## Job
Rename "agent" to "assistant" wherever it occurs in the items below, keeping everything else unchanged and leaving the pictures out of your answer.
----- Records for processing
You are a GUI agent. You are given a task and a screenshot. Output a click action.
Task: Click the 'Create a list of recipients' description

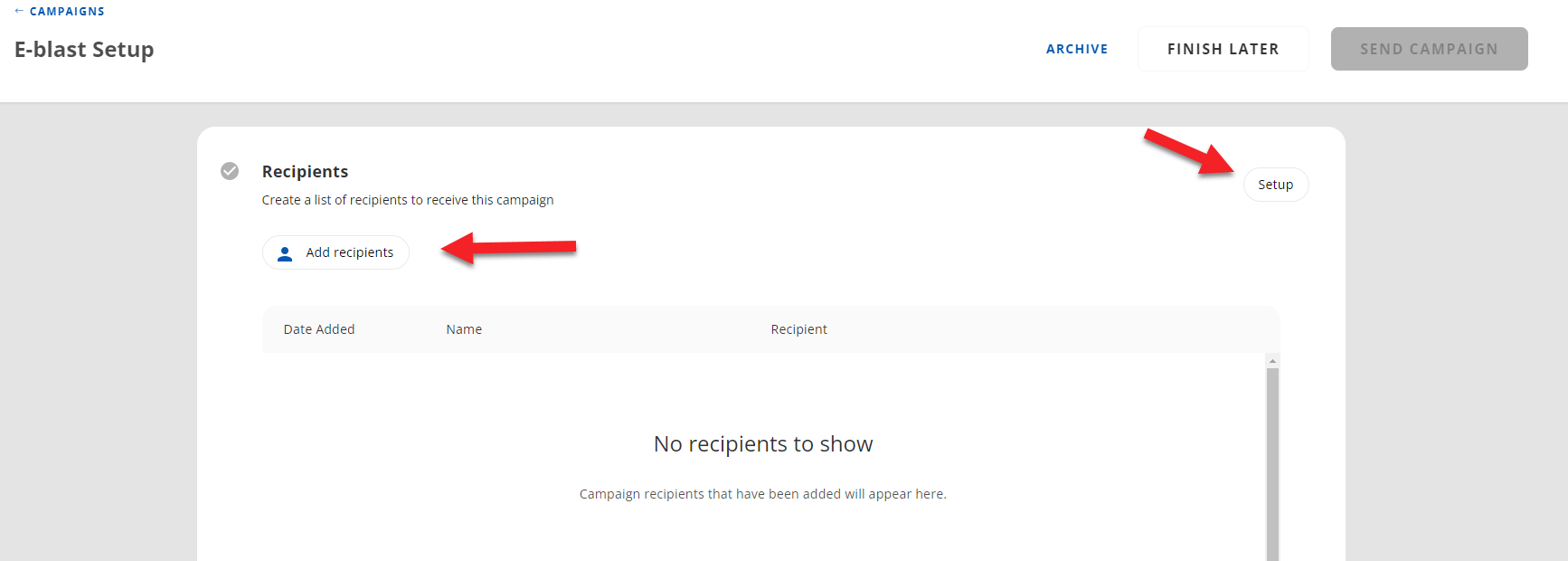(408, 200)
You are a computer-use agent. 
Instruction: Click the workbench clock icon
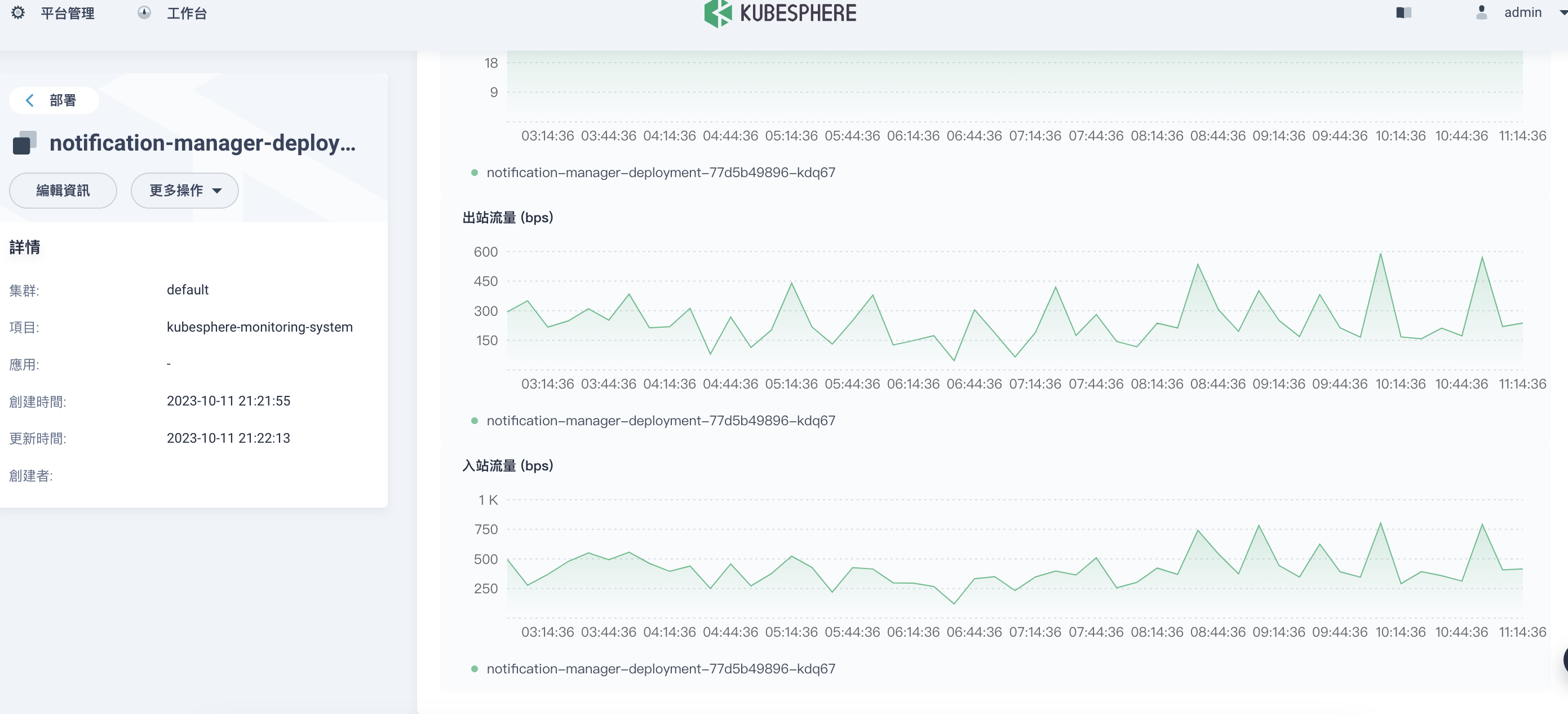click(x=144, y=13)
----------
## Solution to this task
You are a GUI assistant. You are given a task and a screenshot. Output a click action.
Task: Click the 'Create a list of recipients' description

(408, 200)
You are a computer-use assistant. 
Instruction: Click the workbench clock icon
click(x=144, y=13)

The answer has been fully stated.